The health care provider informs the nurse that the patient has a durable power of attorney for health care (DPAHC). How would the nurse interpret this? Select all that apply. -The patient can decide which medical procedures he does not want to undergo. -The patient has designated a person who is solely responsible for making financial decisions for him when he is unable. -The patient has expressed in written form that he does not wish to be sustained on life support. -The patient has designated a person who makes health care decisions for him when he is not able to make decisions. -The patient has designated a person who is solely responsible for making health care decisions for him according to his wishes.

-The patient has designated a person who makes health care decisions for him when he is not able to make decisions. -The patient has designated a person who is solely responsible for making health care decisions for him according to his wishes A health care proxy or DPAHC is a legal document that designates a person or persons of one's choosing to make health care decisions when the patient can no longer make decisions on his or her own behalf.
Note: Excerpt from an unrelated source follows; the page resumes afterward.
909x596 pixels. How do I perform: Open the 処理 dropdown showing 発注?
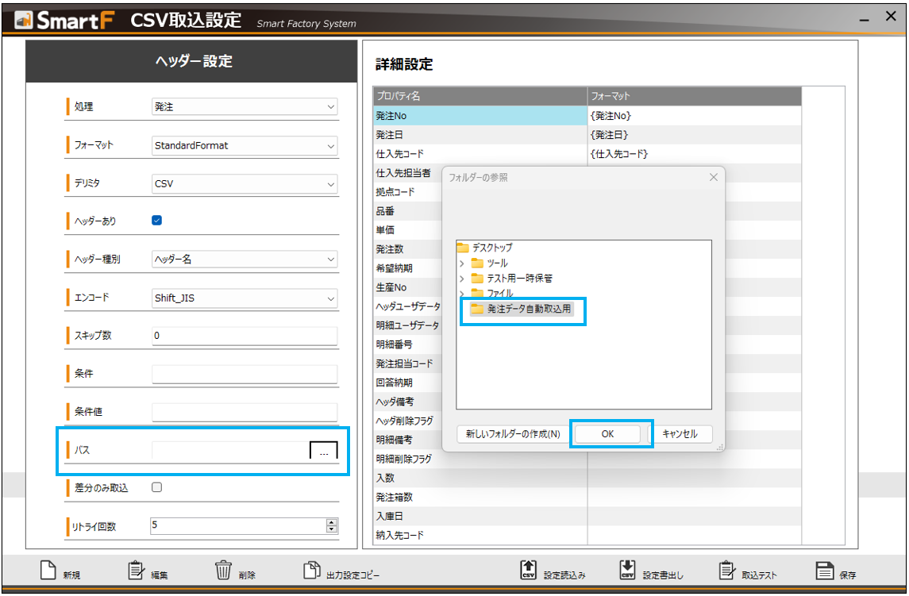(x=245, y=106)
This agent also makes health care treatment decisions based on the patient's wishes. A living will is a written document of the patient's wishes in which the patient declares what he or she wants in the event of a terminal illness or condition. It also gives the patient the right to decide which procedures he wishes to be or not to be done on him. The living will also designates a person who is solely responsible for making financial decisions for him when he is unable. Additionally, the living will expresses in written form that the patient does not wish to be sustained on life support.

A nurse is sued for failure to monitor a patient appropriately after a procedure. Which statements are correct about this lawsuit? Select all that apply. -The nurse represents the plaintiff. -The defendant must prove injury, damage, or loss. -The person filing the lawsuit has the burden of proof. -The plaintiff must prove that a breach in the prevailing standard of care caused an injury. -The nurse is a witness.

-The person filing the lawsuit has the burden of proof. -The plaintiff must prove that a breach in the prevailing standard of care caused an injury. The patient as plaintiff must prove that the defendant nurse had a duty and breached the duty, and because of this breach caused the patient injury or damage. The nurse represents the defendant, not the plaintiff. The plaintiff must prove injury, damage, or loss. The nurse cannot be a witness.

At the end of the ethics committee meeting, the members collectively agree that consensus building is the best method for the decision-making process. Which statement identifies the nurse's interpretation of the decision-making process? -Unusual points should be considered respectfully. -The usefulness of an intervention should be of sole consideration. -The participants should focus on how just and beneficial an intervention is. -Disrespect of opinions and agreement of participants should form the basis.

-Unusual points should be considered respectfully. Building consensus is an act of collective agreement on any given issue. The consensus developed may guide the best decision on the issue. During consensus building, even the unusual points should be considered and discussed. Focusing solely on the usefulness of an intervention may lead to ignorance of other important aspects. Focusing on just the benefits and justice of a procedure may sideline the usefulness aspect of the intervention. A consensus involves respect and agreement rather than a particular philosophy or moral system itself.